• [Text provided]:
“The Word was made flesh, and dwelt among us.” John i. 14.
Thus does the favoured Apostle and Evangelist announce to us that Sacred Mystery, which we this day especially commemorate, the incarnation of the Eternal Word. Thus briefly and simply does he speak as if fearing he should fail in fitting reverence. If any there was who might seem to have permission to indulge in words on this subject, it was the beloved disciple, who had heard and seen, and looked upon, and handled the Word of Life; yet, in proportion to the height of his privilege, was his discernment of the infinite distance between him and his Creator. Such too was the temper of the Holy Angels, when the Father “brought in the First-begotten into the world:” [Heb. i. 6.] they straightway worshipped Him. And such was the feeling of awe and love mingled together, which remained for a while in the Church after Angels had announced His coming, and Evangelists had recorded His sojourn here, and His departure; “there was silence as it were for half an hour.” [Rev. viii. 1.] …
He who had seen the Lord Jesus with a pure mind, attending Him from the Lake of Gennesareth to Calvary, and from the Sepulchre to Mount Olivet, where He left this scene of His humiliation; he who had been put in charge with His Virgin Mother, and heard from her what she alone could tell of the Mystery to which she had ministered; and they who had heard it from his mouth, and those again whom these had taught, the first generations of the Church, needed no explicit declarations concerning His Sacred Person. Sight and hearing superseded the multitude of words; faith dispensed with the aid of lengthened Creeds and Confessions. There was silence. “The Word was made flesh;” “I believe in Jesus Christ His only Son our Lord;” sentences such as these conveyed everything, yet were officious in nothing. But when the light of His advent faded, and love waxed cold, then there was an opening for objection and discussion, and a difficulty in answering. Then misconceptions had to be explained, doubts allayed, questions set at rest, innovators silenced. Christians were forced to speak against their will, lest heretics should speak instead of them.
Such is the difference between our own state and that of the early Church, which the present Festival especially brings to mind. In the New Testament we find the doctrine of the Incarnation announced clearly indeed, but with a reverent brevity. “The Word was made flesh,” “God was manifest in the flesh.” “God was in Christ.” “Unto us a Child is born,—the mighty God.” “Christ, over all, God, blessed for ever.” “My Lord and my God.” “I am Alpha and Omega, the beginning and the ending,—the Almighty.” “The Son of God, the brightness of His glory, and the express image of His person.” [1 Tim. iii. 16. 2 Cor. v. 19. Isa. ix. 6. Rom. ix. 5. John xx. 28. Rev. i. 8. Heb. i. 2, 3.] But we are obliged to speak more at length in the Creeds and in our teaching, to meet the perverse ingenuity of those who, when the Apostles were removed, could with impunity insult and misinterpret the letter of their writings. …
The Word was from the beginning, the Only-begotten Son of God. Before all worlds were created, while as yet time was not, He was in existence, in the bosom of the Eternal Father, God from God, and Light from Light, supremely blessed in knowing and being known of Him, and receiving all divine perfections from Him, yet ever One with Him who begat Him. As it is said in the opening of the Gospel: “In the beginning was the Word, and the Word was with God, and the Word was God.” If we may dare conjecture, He is called the Word of God, as mediating between the Father and all creatures; bringing them into being, fashioning them, giving the world its laws, imparting reason and conscience to creatures of a higher order, and revealing to them in due season the knowledge of God’s will. And to us Christians He is especially the Word in that great mystery commemorated today, whereby He became flesh, and redeemed us from a state of sin.

• [Exercise A]: Name every place mentioned in the sermon on the Incarnation.
• [Exercise B]: Carry the sermon on the Incarnation forward from its final sentence.

• [Recorded data]:

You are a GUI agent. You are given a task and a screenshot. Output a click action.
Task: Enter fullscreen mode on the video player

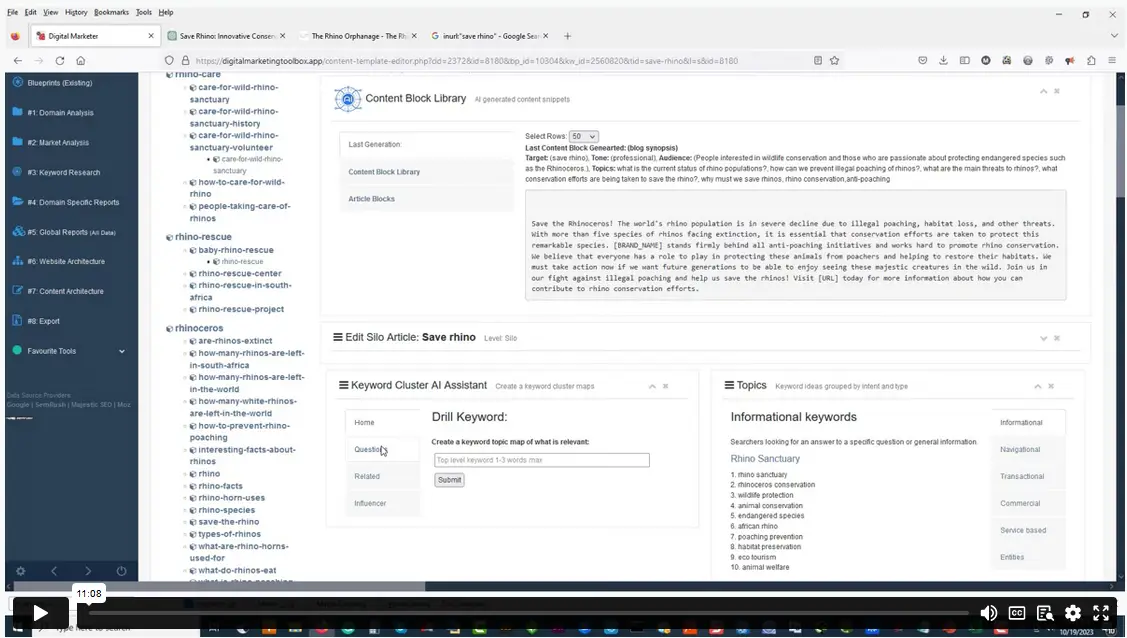[1101, 613]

• [Written answer A]: Lake of Gennesareth, Calvary, the Sepulchre, Mount Olivet

• [Written answer B]:
He, indeed, when man fell, might have remained in the glory which He had with the Father before the world was. But that unsearchable Love, which showed itself in our original creation, rested not content with a frustrated work, but brought Him down again from His Father’s bosom to do His will, and repair the evil which sin had caused. And with a wonderful condescension He came, not as before in power, but in weakness, in the form of a servant, in the likeness of that fallen creature whom He purposed to restore. So He humbled Himself; suffering all the infirmities of our nature in the likeness of sinful flesh, all but a sinner,—pure from all sin, yet subjected to all temptation,—and at length becoming obedient unto death, even the death of the cross.
I have said that when the Only-begotten Son stooped to take upon Him our nature, He had no fellowship with sin. It was impossible that He should. Therefore, since our nature was corrupt since Adam’s fall, He did not come in the way of nature, He did not clothe Himself in that corrupt flesh which Adam’s race inherits. He came by miracle, so as to take on Him our imperfection without having any share in our sinfulness. He was not born as other men are; for “that which is born of the flesh is flesh.” [John iii. 6.]
All Adam’s children are children of wrath; so our Lord came as the Son of Man, but not the son of sinful Adam. He had no earthly father; He abhorred to have one. The thought may not be suffered that He should have been the son of shame and guilt. He came by a new and living way; not, indeed, formed out of the ground, as Adam was at the first, lest He should miss the participation of our nature, but selecting and purifying unto Himself a tabernacle out of that which existed. As in the beginning, woman was formed out of man by Almighty power, so now, by a like mystery, but a reverse order, the new Adam was fashioned from the woman. He was, as had been foretold, the immaculate “seed of the woman,” deriving His manhood from the substance of the Virgin Mary; as it is expressed in the articles of the Creed, “conceived by the Holy Ghost, born of the Virgin Mary.”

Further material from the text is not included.